### What needs to be done
For the entries below, count the lines that contain the word "element" and reply with that number only.

### Supplied data
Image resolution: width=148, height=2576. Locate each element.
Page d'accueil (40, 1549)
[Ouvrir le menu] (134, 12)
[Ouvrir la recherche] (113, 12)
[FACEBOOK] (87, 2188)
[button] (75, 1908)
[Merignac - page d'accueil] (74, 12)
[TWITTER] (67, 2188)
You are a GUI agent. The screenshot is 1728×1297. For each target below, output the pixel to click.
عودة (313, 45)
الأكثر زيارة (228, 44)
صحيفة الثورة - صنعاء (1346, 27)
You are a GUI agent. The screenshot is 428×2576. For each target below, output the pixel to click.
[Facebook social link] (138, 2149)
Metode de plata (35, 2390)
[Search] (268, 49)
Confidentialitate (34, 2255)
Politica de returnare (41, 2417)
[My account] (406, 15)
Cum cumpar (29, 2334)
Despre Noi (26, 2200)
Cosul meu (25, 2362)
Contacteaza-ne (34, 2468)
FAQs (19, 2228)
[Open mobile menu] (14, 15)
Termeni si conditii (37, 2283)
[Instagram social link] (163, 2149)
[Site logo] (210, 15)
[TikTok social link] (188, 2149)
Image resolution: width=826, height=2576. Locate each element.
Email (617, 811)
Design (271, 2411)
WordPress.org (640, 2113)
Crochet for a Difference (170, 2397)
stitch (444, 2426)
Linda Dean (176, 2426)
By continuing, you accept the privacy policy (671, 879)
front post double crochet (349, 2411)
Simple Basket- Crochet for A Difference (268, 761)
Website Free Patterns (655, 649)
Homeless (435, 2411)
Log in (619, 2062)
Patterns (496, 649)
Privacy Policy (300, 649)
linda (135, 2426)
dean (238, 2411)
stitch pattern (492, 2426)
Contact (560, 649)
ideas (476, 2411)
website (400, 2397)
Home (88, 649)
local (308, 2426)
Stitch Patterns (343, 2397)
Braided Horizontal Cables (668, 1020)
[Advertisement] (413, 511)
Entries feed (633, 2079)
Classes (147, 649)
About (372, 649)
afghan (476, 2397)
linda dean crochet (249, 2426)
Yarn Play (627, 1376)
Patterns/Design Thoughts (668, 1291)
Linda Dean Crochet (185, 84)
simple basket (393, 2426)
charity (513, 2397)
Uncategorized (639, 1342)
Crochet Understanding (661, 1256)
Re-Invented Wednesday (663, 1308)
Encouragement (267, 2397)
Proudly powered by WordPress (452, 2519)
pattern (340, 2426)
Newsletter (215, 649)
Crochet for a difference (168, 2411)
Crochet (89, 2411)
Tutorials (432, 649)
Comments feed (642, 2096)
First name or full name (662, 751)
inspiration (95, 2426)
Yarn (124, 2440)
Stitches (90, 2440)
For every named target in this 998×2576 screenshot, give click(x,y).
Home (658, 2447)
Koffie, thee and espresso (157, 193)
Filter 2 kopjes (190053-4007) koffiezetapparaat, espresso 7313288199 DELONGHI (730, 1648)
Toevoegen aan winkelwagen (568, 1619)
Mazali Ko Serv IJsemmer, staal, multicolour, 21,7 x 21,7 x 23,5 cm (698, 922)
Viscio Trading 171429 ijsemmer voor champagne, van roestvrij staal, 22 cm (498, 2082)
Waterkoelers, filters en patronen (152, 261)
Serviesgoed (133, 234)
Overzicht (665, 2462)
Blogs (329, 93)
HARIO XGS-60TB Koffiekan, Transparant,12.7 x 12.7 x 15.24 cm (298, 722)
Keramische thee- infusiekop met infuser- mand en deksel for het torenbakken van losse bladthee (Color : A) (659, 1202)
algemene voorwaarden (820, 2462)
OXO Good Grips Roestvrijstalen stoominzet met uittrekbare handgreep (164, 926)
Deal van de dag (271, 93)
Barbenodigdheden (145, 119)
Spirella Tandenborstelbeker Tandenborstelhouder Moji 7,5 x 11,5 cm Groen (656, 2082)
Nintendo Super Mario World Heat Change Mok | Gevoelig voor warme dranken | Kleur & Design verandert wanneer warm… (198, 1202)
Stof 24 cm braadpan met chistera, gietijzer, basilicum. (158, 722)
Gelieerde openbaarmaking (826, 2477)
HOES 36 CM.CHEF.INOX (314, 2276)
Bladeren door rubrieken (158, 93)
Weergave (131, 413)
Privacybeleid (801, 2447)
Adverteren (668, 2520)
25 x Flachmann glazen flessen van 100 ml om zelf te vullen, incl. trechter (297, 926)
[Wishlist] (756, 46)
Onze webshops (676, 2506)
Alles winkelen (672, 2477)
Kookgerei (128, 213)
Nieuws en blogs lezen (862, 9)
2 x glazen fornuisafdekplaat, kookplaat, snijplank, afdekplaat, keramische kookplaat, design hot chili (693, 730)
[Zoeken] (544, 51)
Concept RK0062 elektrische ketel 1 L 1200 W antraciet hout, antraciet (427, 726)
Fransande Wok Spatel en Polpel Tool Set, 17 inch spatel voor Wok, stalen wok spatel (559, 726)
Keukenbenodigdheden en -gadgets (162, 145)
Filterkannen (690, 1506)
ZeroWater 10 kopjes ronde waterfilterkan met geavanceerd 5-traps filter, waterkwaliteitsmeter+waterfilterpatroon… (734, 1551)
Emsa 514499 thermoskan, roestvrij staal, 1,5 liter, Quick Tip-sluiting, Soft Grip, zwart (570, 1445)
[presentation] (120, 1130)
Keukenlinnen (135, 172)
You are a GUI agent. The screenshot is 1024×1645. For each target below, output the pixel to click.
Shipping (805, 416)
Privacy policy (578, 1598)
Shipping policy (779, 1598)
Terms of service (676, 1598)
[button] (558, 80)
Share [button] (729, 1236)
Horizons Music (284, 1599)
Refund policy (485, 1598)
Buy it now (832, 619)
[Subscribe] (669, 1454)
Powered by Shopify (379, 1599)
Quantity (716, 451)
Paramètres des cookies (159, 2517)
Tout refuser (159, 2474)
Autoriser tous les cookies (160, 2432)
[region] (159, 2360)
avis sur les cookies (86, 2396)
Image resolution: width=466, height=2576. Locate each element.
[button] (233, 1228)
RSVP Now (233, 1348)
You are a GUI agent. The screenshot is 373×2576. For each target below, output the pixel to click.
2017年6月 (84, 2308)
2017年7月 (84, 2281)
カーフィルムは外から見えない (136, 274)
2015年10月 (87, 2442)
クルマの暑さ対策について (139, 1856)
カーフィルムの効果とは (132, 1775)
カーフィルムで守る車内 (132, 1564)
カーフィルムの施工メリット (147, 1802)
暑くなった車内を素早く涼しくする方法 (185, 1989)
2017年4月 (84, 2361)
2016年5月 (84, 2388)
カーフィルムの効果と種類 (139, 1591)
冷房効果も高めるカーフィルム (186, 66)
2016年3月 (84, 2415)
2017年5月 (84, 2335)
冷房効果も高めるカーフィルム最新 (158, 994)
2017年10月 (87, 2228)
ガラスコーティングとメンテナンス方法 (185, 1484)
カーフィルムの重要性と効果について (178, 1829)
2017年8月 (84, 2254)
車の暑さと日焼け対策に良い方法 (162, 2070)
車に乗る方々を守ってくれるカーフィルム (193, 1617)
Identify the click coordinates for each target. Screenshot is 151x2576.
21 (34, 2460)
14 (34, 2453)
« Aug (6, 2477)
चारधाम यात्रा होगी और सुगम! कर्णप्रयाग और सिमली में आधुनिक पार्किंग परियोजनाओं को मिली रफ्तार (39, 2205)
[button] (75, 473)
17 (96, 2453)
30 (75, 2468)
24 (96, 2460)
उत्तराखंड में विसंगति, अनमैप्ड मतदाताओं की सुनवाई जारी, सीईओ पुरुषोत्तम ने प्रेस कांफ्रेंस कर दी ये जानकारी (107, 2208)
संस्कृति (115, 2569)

### Answer below
3